-- WHAT IS ASKED --
Please add 144 to every coordinate in the answers of the entries below, then write out all of their lines again, requests included, with the pictures left out.

-- TASK INPUT --
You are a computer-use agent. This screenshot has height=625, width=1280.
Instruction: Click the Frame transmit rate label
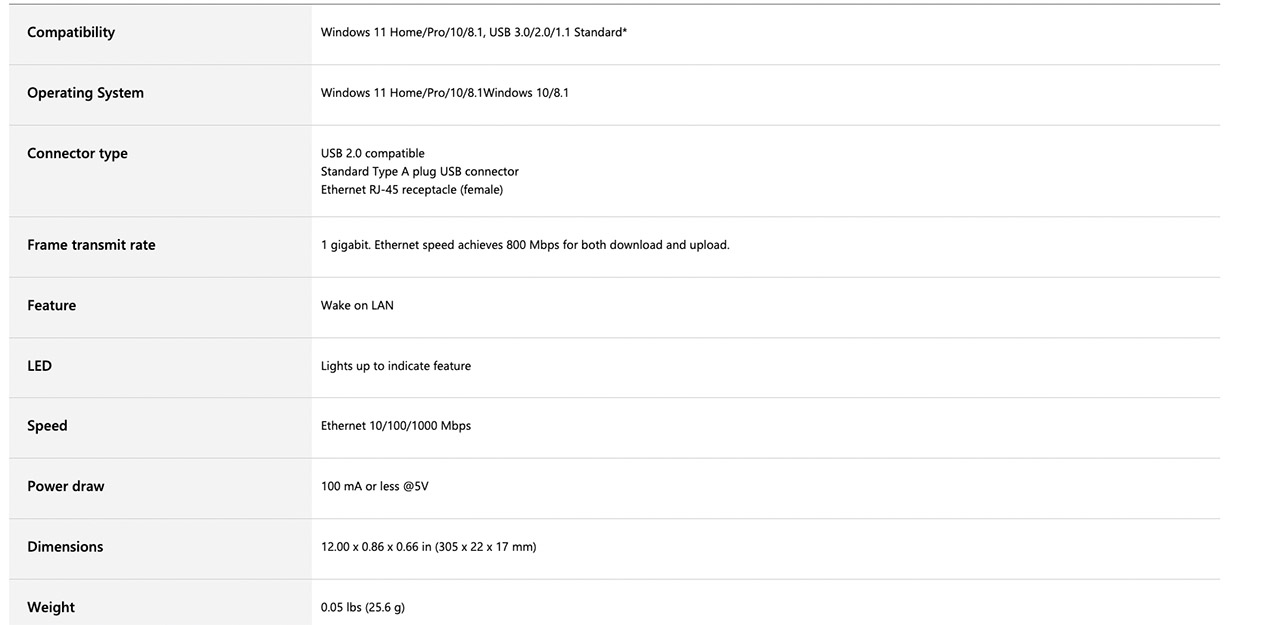click(91, 245)
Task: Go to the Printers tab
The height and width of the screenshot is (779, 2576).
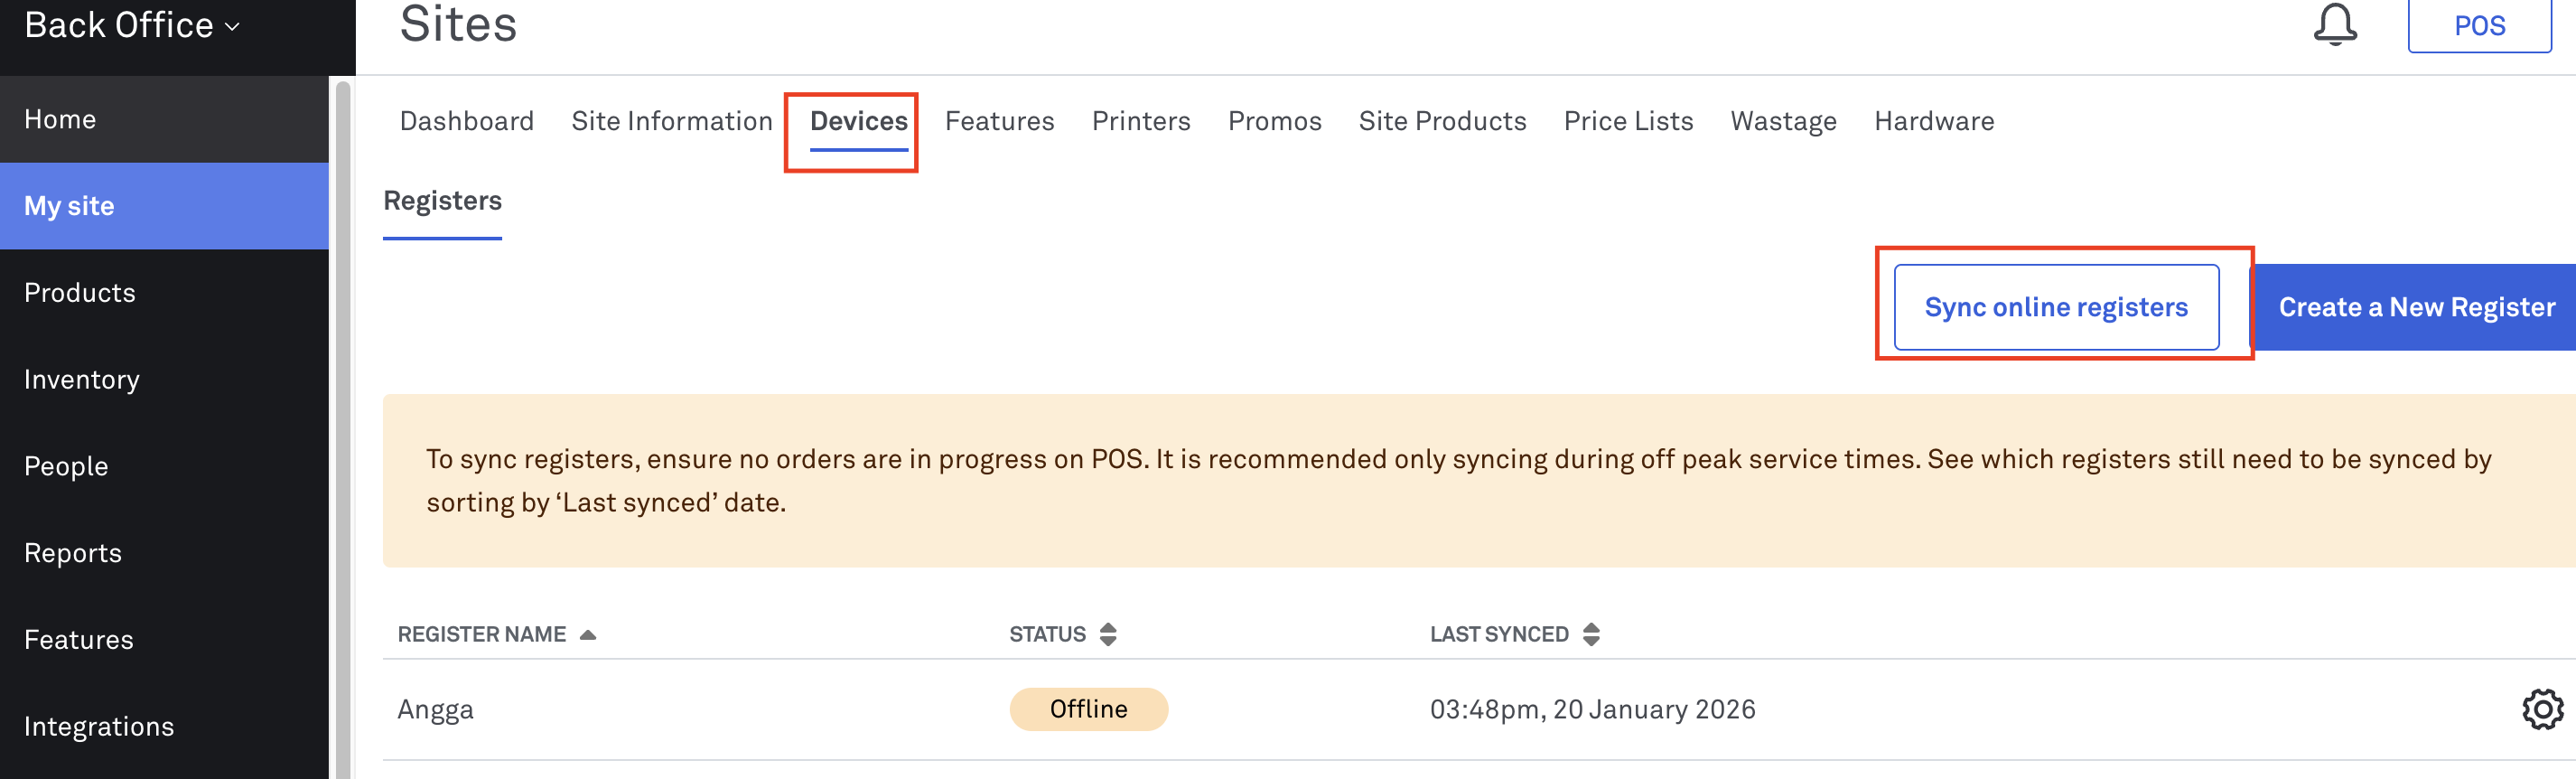Action: click(1140, 121)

-- SOLUTION --
You are a computer-use agent. This screenshot has height=625, width=1280.
Instruction: Click the Frame transmit rate label
click(235, 389)
Task: Go to the Printers tab
The height and width of the screenshot is (779, 2576).
Action: click(1284, 265)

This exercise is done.